Written problem: According to the text below on compiling code for Condor, into which universe must a program be submitted when only an executable binary or a shell script is available?

Text to read:
Aside from these compilers, the command condor_compile can be used to compile code that is to be relinked with the Condor libraries for submission into Condor's Standard Universe. The Condor libraries provide the program with additional support, such as the capability to checkpoint, which is required in Condor's Standard Universe mode of operation. condor_ compile requires access to the source or object code of the program to be submitted; if source or object code for the program is not available (i.e. only an executable binary, or if it is a shell script), then the program must be submitted into Condor's Vanilla Universe.

The command for condor_compile is:

	condor_compile [compiler] -O -o myprogram.condor file1.suffix file2.suffix ...
	
	where [compiler] is one of
	
	cc (the system C compiler) 
	CC (the system C++ compiler) 
	f77 (the system FORTRAN compiler) 
	gcc (the GNU C compiler) 
	g++ (the GNU C++ compiler) 
	g77 (the GNU FORTRAN compiler) 
	f90 (the system FORTRAN 90 compiler)

Notice from the preceding example that only the GNU compilers are compatible with condor_compile and thus the Standard Universe. To load the GNU compilers, type module load gcc.

Compiler commands for the ordinary compilers

This section looks at just compiling with the standard C/C++ and Fortran compilers, as opposed to compiling with condor_compile. When you are not compiling with condor_compile you will have to submit to the Vanilla Universe, not the Standard Universe. One reason for choosing not to use condor_compile and the Standard Universe is that we might wish to take advantage of the features of a compiler which is not compatible with condor_compile. To load the Intel compilers, type module load intel; to load the GNU compilers, type module load gcc; and to load the PGI compilers type module load pgi.

Entries provided:

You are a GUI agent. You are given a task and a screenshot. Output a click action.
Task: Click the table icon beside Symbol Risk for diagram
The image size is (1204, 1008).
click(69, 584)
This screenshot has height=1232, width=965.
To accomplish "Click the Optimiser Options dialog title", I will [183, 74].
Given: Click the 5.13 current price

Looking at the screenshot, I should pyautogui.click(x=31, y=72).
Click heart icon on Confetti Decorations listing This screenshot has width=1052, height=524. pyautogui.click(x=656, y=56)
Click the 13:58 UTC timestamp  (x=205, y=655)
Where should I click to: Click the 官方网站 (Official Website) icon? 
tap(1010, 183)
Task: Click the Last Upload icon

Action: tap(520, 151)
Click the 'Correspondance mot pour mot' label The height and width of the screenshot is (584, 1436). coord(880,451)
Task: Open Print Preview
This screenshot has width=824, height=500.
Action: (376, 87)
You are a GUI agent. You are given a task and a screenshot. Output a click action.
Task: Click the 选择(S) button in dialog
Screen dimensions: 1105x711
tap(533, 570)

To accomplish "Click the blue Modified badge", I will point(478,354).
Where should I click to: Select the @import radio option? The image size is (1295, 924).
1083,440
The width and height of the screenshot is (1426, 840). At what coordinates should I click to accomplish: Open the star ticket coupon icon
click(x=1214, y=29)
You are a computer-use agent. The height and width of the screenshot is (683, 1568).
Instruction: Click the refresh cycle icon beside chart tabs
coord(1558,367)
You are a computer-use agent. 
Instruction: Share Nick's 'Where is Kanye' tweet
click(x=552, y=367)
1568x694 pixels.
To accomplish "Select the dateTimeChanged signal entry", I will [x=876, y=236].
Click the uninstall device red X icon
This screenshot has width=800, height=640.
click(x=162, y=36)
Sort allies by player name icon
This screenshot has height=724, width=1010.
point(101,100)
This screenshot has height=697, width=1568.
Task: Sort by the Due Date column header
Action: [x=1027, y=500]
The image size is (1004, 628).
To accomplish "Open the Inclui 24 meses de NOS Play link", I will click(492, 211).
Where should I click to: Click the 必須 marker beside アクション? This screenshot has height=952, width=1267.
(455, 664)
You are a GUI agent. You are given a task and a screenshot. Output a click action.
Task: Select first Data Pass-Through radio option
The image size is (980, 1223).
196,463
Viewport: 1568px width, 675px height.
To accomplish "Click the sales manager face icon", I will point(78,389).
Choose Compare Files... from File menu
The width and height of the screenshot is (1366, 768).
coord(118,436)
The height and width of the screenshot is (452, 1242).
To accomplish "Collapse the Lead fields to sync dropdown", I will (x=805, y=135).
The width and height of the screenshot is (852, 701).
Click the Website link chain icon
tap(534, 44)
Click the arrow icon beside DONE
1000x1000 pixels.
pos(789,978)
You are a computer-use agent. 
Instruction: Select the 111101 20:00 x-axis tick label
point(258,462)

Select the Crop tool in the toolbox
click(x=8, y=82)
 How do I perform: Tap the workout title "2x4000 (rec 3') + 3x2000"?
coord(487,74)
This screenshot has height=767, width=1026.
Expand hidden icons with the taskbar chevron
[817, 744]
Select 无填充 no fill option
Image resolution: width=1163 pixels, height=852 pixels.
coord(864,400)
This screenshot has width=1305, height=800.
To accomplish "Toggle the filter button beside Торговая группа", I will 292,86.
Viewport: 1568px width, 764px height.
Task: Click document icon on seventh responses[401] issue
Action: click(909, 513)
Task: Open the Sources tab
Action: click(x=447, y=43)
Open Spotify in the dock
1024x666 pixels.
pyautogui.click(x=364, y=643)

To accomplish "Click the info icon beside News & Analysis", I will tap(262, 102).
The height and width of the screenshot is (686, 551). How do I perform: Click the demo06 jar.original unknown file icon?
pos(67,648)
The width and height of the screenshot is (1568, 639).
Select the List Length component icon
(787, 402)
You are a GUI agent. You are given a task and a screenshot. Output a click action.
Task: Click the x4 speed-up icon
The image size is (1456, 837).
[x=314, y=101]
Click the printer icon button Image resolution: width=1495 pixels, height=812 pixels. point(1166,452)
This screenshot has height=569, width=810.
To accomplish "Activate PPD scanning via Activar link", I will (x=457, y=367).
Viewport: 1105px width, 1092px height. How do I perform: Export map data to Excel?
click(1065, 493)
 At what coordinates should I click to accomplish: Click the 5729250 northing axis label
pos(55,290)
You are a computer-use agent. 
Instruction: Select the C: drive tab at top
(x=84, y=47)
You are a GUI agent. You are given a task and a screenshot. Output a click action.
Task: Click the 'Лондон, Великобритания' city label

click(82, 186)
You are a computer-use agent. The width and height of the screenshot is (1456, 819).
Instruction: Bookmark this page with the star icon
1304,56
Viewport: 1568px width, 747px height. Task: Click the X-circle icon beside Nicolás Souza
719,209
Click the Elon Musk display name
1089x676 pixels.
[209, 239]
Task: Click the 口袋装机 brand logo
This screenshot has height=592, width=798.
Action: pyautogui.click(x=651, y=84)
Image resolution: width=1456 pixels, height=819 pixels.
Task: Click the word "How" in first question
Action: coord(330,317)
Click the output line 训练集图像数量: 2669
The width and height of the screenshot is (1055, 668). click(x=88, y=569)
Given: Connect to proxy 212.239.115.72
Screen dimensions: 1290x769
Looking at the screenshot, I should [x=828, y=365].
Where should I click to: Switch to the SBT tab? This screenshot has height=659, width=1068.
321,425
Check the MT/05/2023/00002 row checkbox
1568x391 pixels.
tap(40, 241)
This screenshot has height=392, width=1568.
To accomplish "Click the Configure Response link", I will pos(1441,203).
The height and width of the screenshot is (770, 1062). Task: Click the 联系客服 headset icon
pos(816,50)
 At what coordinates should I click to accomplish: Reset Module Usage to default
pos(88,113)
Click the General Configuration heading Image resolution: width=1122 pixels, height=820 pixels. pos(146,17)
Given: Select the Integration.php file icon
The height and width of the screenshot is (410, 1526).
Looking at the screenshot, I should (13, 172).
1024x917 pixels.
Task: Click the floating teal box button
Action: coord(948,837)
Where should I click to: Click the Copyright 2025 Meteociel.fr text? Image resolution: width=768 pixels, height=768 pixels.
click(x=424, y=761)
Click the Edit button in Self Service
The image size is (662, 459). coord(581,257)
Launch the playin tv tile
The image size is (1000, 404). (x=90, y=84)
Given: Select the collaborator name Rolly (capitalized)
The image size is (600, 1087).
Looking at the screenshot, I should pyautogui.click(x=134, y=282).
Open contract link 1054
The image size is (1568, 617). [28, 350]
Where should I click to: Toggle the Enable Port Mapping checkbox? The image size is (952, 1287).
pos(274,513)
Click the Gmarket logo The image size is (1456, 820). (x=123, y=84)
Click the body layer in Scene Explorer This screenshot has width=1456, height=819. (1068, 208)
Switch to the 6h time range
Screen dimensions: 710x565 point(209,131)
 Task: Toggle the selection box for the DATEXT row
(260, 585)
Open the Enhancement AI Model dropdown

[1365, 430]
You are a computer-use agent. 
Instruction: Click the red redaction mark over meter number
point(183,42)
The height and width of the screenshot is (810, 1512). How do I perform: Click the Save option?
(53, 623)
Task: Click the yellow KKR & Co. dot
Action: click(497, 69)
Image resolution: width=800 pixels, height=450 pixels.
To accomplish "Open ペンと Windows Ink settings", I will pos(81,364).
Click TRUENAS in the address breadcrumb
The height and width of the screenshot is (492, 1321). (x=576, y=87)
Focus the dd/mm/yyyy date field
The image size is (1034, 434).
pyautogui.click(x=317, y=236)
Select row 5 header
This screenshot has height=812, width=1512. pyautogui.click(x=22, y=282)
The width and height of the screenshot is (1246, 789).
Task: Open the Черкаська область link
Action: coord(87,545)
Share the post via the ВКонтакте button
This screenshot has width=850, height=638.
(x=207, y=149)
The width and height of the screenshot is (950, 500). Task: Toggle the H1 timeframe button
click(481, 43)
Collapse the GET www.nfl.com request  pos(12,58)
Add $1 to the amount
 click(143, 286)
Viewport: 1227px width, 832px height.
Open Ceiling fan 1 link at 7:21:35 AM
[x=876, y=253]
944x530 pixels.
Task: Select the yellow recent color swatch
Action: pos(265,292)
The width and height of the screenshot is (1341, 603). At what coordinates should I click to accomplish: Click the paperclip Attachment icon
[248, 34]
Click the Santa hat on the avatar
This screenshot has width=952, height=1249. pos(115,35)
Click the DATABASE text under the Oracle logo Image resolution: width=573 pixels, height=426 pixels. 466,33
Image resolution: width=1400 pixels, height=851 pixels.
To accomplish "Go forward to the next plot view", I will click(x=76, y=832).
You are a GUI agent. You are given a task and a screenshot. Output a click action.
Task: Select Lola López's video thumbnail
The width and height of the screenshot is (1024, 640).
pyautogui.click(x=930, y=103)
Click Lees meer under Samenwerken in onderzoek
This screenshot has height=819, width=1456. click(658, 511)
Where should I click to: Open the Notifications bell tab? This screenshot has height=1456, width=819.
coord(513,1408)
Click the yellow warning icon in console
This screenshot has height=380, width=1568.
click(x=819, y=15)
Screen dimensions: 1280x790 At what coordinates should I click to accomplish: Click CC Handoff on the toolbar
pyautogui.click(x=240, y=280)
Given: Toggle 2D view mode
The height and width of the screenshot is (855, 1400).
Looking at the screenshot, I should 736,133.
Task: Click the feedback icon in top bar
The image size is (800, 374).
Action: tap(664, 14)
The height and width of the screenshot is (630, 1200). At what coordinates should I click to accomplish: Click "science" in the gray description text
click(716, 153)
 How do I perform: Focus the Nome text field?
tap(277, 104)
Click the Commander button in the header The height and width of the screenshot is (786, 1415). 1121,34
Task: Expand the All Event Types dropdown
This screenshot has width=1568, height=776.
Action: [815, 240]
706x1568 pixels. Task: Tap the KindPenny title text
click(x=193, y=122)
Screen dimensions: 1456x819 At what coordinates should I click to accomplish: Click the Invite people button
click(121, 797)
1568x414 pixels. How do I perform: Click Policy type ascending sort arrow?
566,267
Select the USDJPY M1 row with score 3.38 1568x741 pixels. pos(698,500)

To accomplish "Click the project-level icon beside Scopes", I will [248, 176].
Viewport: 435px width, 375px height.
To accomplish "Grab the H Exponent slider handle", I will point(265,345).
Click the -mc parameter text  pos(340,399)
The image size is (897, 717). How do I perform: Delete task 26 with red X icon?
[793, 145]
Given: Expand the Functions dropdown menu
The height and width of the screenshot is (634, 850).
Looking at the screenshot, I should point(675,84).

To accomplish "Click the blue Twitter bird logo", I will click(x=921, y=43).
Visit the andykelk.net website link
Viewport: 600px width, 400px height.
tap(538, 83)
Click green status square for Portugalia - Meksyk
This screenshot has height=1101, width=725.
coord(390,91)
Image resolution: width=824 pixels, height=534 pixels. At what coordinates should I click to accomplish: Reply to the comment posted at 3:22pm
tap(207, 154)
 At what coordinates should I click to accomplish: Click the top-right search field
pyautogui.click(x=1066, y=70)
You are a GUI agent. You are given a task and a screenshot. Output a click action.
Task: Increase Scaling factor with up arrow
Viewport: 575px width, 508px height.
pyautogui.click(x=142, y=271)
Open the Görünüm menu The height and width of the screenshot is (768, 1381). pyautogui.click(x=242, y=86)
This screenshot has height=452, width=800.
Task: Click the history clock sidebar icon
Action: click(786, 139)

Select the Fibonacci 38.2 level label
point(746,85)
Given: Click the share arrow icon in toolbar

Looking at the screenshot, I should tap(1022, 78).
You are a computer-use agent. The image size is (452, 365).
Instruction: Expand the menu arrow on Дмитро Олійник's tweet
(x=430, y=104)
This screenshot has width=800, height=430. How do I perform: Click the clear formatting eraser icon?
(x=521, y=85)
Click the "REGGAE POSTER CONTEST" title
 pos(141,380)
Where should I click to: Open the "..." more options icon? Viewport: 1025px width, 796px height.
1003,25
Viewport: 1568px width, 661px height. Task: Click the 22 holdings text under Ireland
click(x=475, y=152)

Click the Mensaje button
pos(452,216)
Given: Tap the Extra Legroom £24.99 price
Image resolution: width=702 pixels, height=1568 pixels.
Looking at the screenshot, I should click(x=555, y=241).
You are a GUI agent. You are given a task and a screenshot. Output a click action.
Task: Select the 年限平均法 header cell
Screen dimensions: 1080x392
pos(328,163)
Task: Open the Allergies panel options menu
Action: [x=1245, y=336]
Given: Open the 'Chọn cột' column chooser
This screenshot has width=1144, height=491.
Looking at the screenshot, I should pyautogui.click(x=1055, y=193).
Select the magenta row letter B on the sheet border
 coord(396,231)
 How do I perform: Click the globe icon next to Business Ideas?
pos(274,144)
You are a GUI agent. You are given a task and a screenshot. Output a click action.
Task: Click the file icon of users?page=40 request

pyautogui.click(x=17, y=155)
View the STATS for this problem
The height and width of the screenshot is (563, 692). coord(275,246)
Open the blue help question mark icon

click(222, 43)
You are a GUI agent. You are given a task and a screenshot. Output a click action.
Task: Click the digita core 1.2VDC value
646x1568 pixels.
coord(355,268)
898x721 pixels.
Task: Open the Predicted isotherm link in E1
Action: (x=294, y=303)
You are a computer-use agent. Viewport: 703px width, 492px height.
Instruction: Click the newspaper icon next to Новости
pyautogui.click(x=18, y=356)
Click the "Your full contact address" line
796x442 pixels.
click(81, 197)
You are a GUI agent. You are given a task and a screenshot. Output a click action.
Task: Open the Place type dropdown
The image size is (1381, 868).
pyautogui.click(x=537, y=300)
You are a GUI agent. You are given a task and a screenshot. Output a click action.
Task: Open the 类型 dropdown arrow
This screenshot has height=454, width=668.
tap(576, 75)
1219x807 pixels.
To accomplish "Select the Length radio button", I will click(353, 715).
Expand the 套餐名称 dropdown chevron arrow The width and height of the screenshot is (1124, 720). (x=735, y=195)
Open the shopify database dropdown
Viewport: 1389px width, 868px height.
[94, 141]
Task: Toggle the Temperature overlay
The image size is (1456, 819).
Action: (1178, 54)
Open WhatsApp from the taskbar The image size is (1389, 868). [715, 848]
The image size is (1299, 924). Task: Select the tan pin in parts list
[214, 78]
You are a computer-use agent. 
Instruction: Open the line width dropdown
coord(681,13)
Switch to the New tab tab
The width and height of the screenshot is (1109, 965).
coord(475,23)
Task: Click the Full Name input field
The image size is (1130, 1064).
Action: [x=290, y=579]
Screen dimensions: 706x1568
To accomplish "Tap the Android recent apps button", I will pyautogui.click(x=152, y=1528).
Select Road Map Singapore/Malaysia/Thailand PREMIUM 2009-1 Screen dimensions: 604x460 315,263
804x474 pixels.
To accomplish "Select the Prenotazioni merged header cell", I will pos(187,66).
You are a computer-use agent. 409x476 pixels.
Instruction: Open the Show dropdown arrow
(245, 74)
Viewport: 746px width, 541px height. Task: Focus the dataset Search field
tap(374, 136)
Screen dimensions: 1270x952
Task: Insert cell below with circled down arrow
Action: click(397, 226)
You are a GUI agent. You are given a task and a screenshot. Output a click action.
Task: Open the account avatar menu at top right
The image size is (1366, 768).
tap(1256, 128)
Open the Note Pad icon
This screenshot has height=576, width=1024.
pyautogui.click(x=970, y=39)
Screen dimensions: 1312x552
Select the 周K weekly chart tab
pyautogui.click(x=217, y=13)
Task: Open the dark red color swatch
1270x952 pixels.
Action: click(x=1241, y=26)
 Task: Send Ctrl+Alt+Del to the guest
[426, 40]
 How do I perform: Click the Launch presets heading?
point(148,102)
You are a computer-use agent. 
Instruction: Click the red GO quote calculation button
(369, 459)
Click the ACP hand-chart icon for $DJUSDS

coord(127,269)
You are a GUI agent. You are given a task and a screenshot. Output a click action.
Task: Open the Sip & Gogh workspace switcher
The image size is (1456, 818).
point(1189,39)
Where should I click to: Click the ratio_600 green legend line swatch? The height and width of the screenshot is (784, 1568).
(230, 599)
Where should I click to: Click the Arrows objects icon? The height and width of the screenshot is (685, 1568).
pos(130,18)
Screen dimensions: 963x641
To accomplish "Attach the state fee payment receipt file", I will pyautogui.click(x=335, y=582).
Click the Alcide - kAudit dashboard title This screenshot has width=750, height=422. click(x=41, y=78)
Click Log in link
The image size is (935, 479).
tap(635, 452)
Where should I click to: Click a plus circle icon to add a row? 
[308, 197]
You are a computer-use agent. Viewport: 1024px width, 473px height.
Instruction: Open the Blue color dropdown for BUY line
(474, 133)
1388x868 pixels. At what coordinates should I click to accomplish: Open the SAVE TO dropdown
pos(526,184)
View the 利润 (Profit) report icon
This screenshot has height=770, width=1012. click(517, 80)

Finished exercise: Condor's Vanilla Universe.